“I think working in fashion was more my destiny than anything else,” explains Elie Saab, the Lebanese designer who, by the tender age of 9, was making clothes for his family from materials he found around the house. Apart from a single year spent at a fashion school in Paris, Saab is self-taught—and focused. In 1982, just 18, he made his debut in war-torn Beirut. “There had never been such a presentation in Lebanon,” he later recalled. “Models didn’t exist. I found girls who worked in advertising and students. I suspect most, like me, had never even been to a fashion show.”
Saab got his start designing elaborate bridal gowns, and he has grown his business slowly, steadily, and internationally with dazzling getups that pair the luxury of Eastern embellishment with Western silhouettes. “I like feminine elegance, not extravagance,” Saab has said. “I try to give good taste.” In 1997 he was invited to show in Rome by the Camera Nazionale della Moda Italiana; three years later the elite Chambre Syndicale de la Haute Couture asked him to present in Paris, naming him a membre correspondant in 2006. (Saab is the first Arab to be admitted into the organization.)

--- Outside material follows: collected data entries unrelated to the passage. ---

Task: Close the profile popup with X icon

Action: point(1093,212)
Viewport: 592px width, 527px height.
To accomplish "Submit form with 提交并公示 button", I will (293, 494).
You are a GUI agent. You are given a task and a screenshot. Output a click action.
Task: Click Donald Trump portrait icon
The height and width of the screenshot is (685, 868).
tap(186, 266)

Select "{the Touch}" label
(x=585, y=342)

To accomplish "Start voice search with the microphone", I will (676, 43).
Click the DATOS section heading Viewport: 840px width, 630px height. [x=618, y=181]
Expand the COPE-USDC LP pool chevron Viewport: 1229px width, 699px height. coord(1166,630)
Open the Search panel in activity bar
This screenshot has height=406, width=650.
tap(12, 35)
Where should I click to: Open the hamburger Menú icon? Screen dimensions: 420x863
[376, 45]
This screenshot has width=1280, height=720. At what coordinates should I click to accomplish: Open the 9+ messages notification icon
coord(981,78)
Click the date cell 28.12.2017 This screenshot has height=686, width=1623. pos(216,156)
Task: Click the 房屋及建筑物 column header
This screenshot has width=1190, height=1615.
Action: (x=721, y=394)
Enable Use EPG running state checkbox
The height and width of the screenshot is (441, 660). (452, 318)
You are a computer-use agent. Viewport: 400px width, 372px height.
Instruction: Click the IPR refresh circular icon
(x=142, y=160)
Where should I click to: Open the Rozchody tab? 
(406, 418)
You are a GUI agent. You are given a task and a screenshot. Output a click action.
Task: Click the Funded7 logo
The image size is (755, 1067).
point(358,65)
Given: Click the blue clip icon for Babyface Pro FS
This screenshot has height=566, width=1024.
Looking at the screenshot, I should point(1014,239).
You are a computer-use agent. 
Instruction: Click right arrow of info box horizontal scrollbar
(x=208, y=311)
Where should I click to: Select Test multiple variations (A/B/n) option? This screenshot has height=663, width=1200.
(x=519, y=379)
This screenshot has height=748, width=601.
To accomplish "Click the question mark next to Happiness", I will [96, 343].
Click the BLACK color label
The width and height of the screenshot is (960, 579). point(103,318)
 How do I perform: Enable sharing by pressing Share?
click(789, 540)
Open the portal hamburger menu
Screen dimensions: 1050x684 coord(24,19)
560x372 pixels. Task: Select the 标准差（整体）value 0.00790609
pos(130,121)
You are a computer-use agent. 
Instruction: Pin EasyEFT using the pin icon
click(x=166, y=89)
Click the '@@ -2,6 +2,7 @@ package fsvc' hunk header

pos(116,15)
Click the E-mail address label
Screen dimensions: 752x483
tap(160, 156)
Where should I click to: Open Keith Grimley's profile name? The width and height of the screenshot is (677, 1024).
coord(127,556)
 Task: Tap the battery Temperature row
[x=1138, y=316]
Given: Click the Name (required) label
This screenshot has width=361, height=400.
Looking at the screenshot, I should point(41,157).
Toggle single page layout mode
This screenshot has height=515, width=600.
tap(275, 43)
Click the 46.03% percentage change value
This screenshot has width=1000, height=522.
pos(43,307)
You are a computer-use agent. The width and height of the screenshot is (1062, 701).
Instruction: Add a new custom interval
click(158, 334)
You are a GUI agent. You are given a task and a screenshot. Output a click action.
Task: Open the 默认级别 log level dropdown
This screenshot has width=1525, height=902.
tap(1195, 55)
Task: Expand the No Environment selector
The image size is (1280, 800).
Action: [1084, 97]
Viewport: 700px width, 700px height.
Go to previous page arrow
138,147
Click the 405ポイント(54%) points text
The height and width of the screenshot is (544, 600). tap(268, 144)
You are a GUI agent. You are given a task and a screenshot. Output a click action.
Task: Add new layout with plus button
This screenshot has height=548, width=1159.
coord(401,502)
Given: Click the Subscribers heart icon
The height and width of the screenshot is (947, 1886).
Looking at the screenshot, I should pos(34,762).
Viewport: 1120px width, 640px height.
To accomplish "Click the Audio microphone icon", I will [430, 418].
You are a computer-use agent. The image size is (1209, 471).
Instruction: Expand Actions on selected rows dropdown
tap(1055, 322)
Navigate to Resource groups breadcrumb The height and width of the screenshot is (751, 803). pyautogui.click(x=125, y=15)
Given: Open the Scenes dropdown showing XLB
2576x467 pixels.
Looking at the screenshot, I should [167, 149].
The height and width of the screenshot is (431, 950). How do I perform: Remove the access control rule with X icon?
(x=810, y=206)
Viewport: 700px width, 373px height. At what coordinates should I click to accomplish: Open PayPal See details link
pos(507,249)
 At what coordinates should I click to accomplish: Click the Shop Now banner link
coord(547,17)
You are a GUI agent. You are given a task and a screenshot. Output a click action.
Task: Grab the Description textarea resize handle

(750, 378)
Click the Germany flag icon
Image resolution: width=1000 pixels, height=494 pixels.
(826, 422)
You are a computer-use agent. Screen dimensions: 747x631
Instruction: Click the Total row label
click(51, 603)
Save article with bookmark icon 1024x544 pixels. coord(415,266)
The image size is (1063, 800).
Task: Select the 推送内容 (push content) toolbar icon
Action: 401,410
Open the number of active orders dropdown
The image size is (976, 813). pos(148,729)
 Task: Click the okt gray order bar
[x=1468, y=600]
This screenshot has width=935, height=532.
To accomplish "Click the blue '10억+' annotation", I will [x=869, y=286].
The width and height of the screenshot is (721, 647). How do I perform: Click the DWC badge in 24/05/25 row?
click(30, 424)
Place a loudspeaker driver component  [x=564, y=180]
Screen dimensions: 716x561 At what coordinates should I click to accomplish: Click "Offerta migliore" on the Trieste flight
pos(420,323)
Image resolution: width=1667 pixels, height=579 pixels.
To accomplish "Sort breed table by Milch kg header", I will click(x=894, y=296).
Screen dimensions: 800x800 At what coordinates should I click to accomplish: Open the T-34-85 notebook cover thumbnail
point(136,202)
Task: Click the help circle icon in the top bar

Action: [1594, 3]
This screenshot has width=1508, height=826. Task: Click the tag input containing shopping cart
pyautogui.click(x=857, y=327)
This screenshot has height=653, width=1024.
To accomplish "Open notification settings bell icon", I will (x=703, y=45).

“The code of my collections will always remain the same,” the glamour-focused Saab has stated, and his clients, A-listers and otherwise, wouldn’t want that to change. Queen Rania of Jordan chose an Elie Saab design for her husband’s 1999 coronation; and in 2002 Oscar winner Halle Berry wore Saab’s flirtatious flower-embroidered burgundy dress to the awards ceremony, making Saab a diva’s go-to red carpet designer overnight. “She wore it out of love, not because a stylist told her to wear it. That is the force behind wearing my designs,” Saab told The Telegraph. “Everything comes from the heart.”